When Susan Kocass, of Mortdale, was told she has lymphoedema, she had no idea what it was.
She was first diagnosed with bowel cancer in 2004, and then it spread to her lungs.
“I’ve had cancer four times,” she said.
“I hadn’t heard of lymphoedema until I got it.
“They don’t tell you about all of the side effects of cancer because there are too many, and you might not get them all.”
Lymphoedema is the accumulation of excessive amounts of protein-rich fluid resulting in swelling of one or more regions of the body, such as in the limbs, breast, genitalia or head or neck.
Secondary lymphoedema is the most common type developing following damage to the lymphatic system. Patients most at risk of developing it include those who have been treated for cancer where the lymph nodes have been removed or damaged during surgery and/or radiation.
The condition cannot be cured but it can be reduced and managed.
March is Lymphoedema Awareness Month.
Mrs Kocass says the condition affects her lower body, from her hips to her toes.
She wears strong compression bandages, and daily exercise and drainage is a regular part of her life.
“My limbs swell, and then it comes back the next day,” she said.
“It has to be treated every 24 hours. If I miss a day, my legs end up like a balloon.”
Oatley cancer rehab physiotherapist, Sharyn Wappett, works with patients who have lymphoedema.

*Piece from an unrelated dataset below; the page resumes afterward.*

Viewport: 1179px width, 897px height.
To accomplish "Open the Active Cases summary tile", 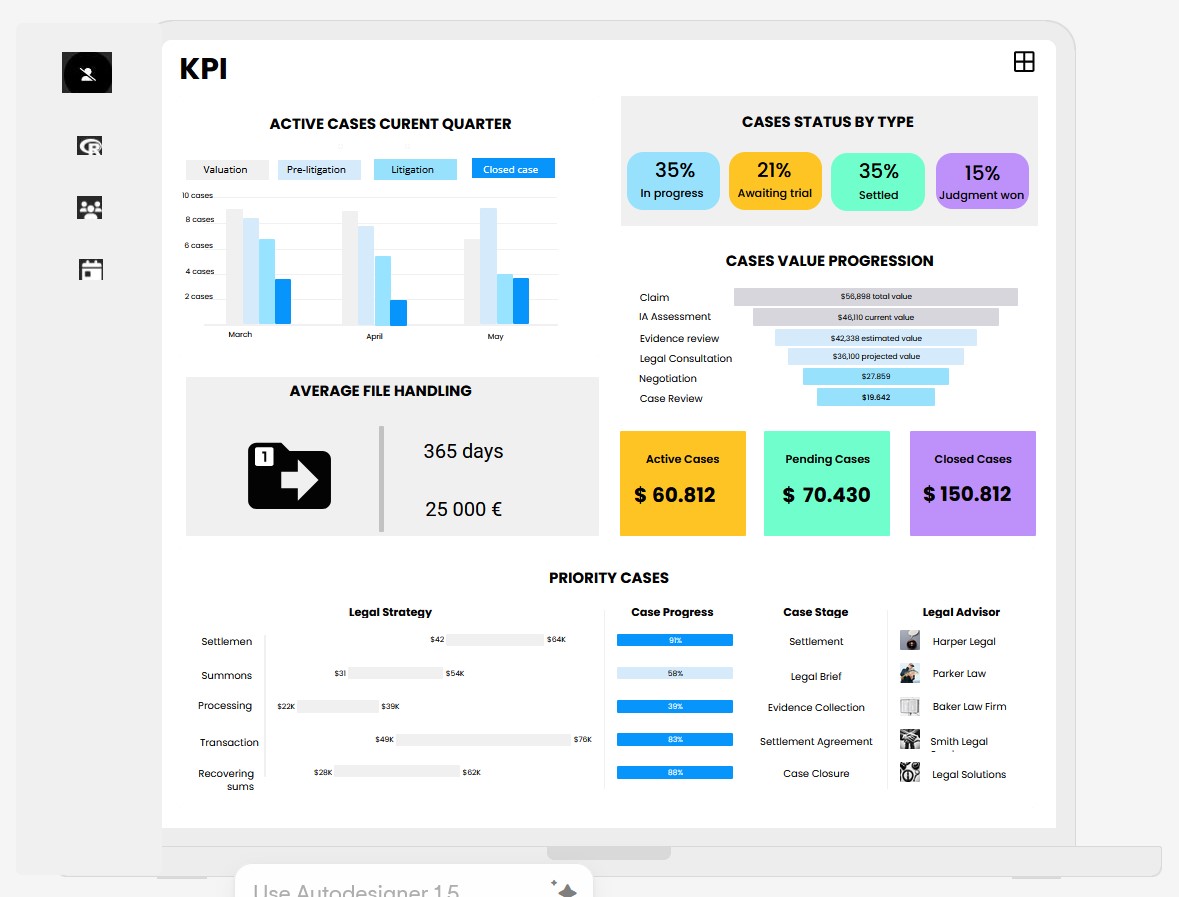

She says the chronic condition is not well-recognised.
“We are probably seeing more cancers, but we are seeing more survivors. Lymphoedema can be a side effect of this survivorship,” she said.
“It has a huge psychological impact for people who suffer from it because often they get through cancer and are cured, but are left with a swollen arm or leg, and it’s a constant reminder of what they’ve been through.”